<<<<

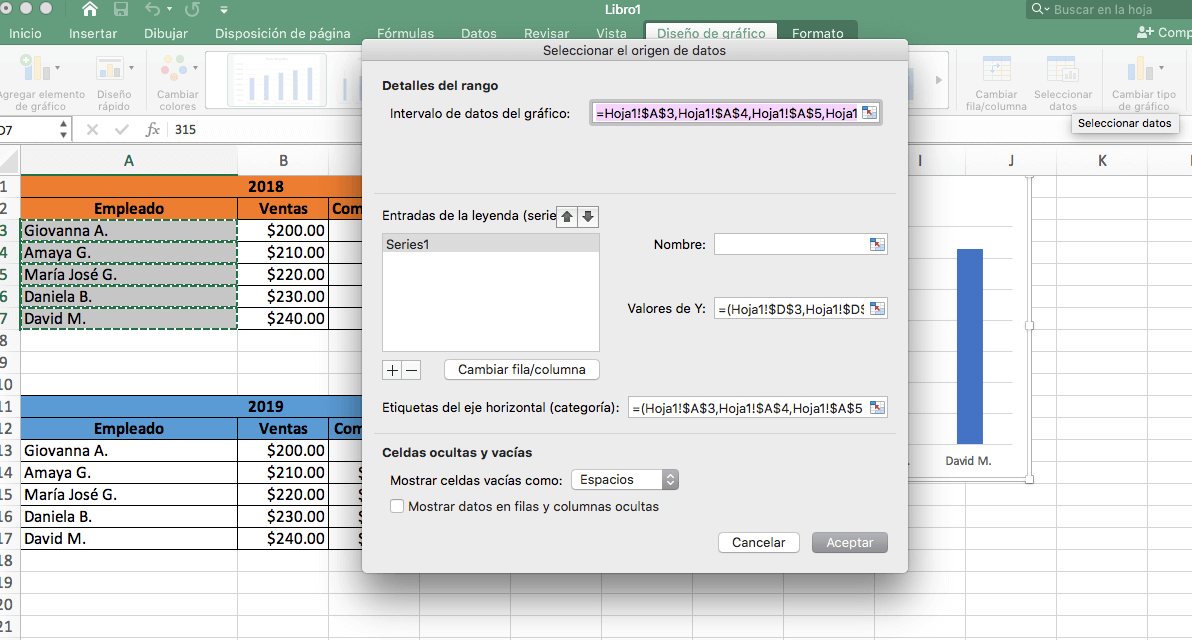Expand the chart styles gallery arrow
This screenshot has width=1192, height=640.
tap(938, 81)
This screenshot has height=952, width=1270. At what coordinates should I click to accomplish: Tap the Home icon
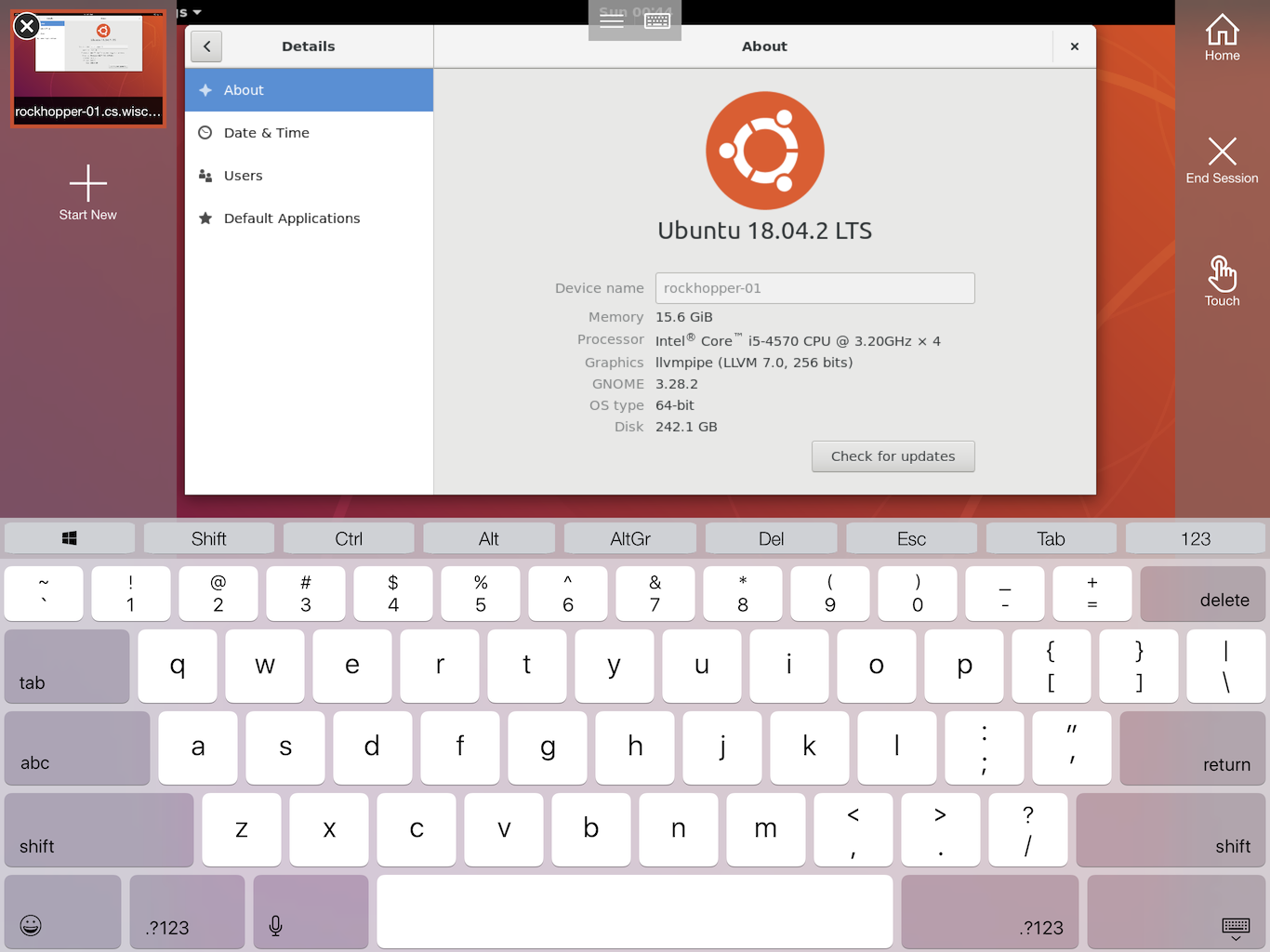(x=1222, y=37)
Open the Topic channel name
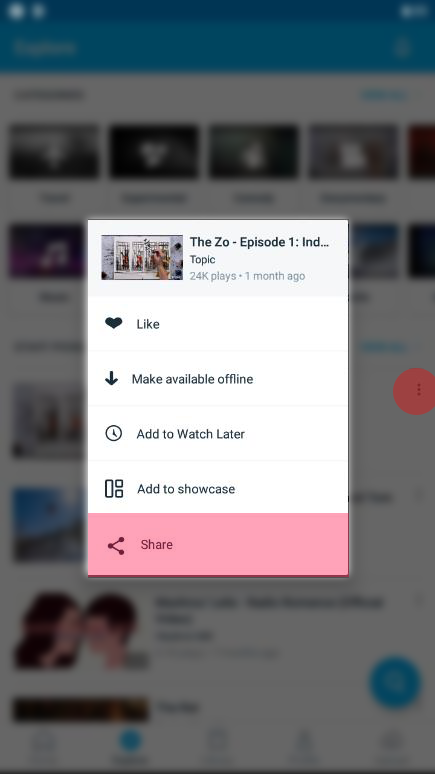Image resolution: width=435 pixels, height=774 pixels. pyautogui.click(x=202, y=260)
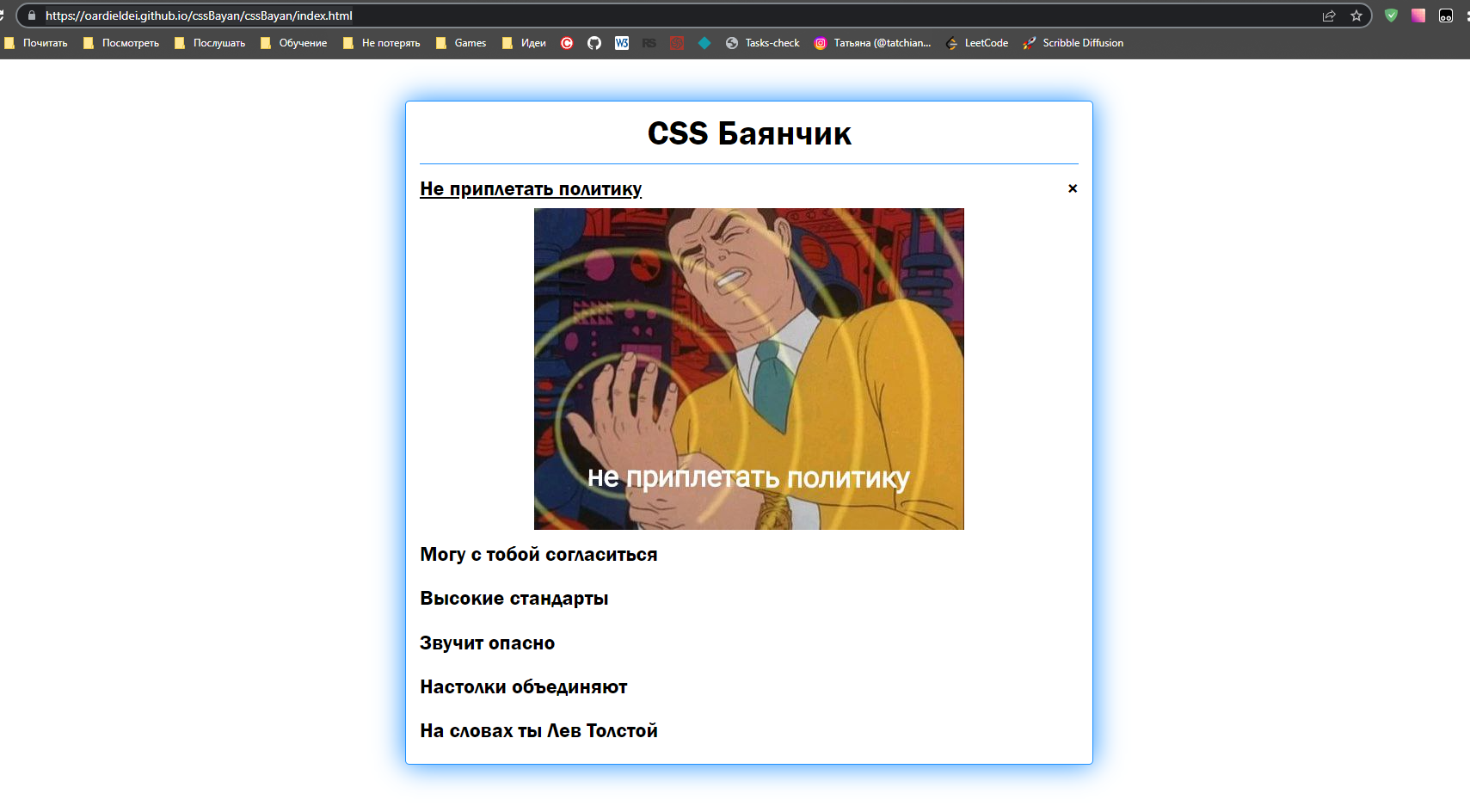Expand 'Высокие стандарты' accordion item
The image size is (1470, 812).
click(x=514, y=599)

>>>>

## EXERCISE DESCRIPTION
What is needed is an exact copy of the lines from the one with "This screenshot has height=952, width=1270." through the end of the data above, both included, minus any pictures.

## OUTPUT OF THE EXERCISE
This screenshot has height=952, width=1270. At what coordinates should I click to accomplish: Tap the Home icon
(x=1222, y=37)
Open the Topic channel name
Image resolution: width=435 pixels, height=774 pixels. pyautogui.click(x=202, y=260)
Expand 'Высокие стандарты' accordion item
The image size is (1470, 812).
click(x=514, y=599)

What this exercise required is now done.